Friday, 4 July 2014

Review: Reality Boy by A.S. King

Author: A.S. King
Pages: 368
Publication Date: October 22, 2013
Publisher: Little, Brown Books for Young Readers

Gerald Faust knows exactly when he started feeling angry: the day his mother invited a reality television crew into his five-year-old life. Twelve years later, he’s still haunted by his rage-filled youth—which the entire world got to watch from every imaginable angle—and his anger issues have resulted in violent outbursts, zero friends, and clueless adults dumping him in the special education room at school.

Nothing is ever going to change. No one cares that he’s tried to learn to control himself, and the girl he likes has no idea who he really is. Everyone’s just waiting for him to snap…and he’s starting to feel dangerously close to doing just that.

In this fearless portrayal of a boy on the edge, highly acclaimed Printz Honor author A.S. King explores the desperate reality of a former child “star” who finally breaks free of his anger by creating possibilities he never knew he deserved.

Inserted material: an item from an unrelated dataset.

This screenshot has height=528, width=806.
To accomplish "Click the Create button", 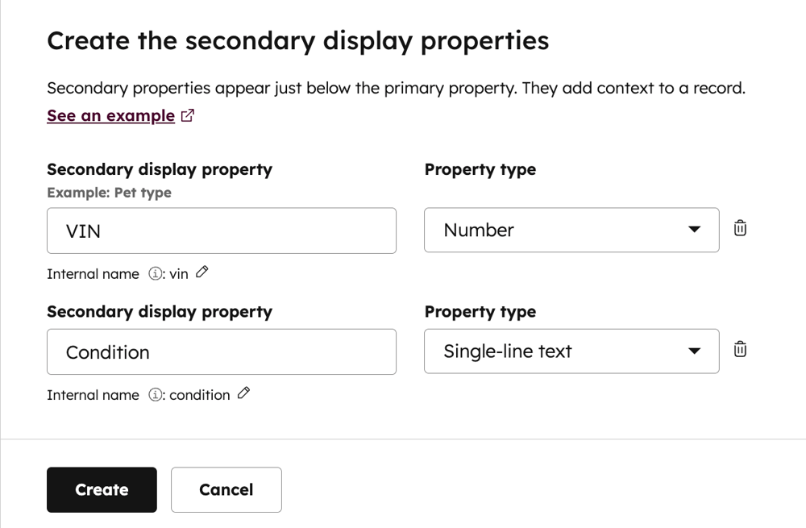I will coord(102,489).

A.S. King is one of those authors that I've seen other bloggers that give high praise for. I was sort of debating whether I wanted to read  of her other books, Everybody Sees the Ants or Please Ignore Vera Dietz, but after seeing of the cover of Reality Boy last year, I really wanted to read this one first. Only because the cover was absolutely eye-catching. That burst of colour was seriously hard to resist. After finishing Reality Boy, I'm happy that it wasn't just a pretty cover, the content was absolutely gut-wrenching and completely raw with the voice of teen who suffered from fame. 

Usually I steer away from books that contained celebrities or the Hollywood life but with Reality Boy, it was a completely different story. Yes, we're given a story of a young celebrity star, but Gerald Faust was no ordinary celebrity.  When he was younger, his parents sent a letter to the producers, wanting the Network Nanny to come in and hopefully control Gerald. In the reality tv show, Gerald was famous for crapping everywhere. He would take #2 on his sister, Tasha's bed, on his mom's shoes, basically a lot of places in the house. Even though it wasn't quite pleasant to read that, he was only five years old. I mean, it's really common for children to do that, but with Gerald, he was being filmed while he was doing it. Ever since his life was shown to whole world, Gerald's life has been a wreck as he struggled with controlling his anger. 

One of the things that I loved most about this book was Gerald Faust. A perfectly flawed character. I absolutely loved how A.S. King wrote about anger management. Seeing Gerald struggle and trying to control his anger was true character development. I love reading characters arguing with their thoughts and emotions. They know its bad, but they still feel the need to hurt them. There were times where Gerald walked away from fights and times where he let his fist fly to another person's jaw. Even though what Gerald did wasn't good, but the way with people treated him, it was completely understandable. 

Reality Boy was achingly real as A.S King writes a novel of a boy whose life has been destroyed by fame. A brilliant five stars, this will definitely not be my last A.S King book. 

1 comment:

  1. I have an ARC of this book pending to read and I hope I finally get to it soon! Thanks for the great review!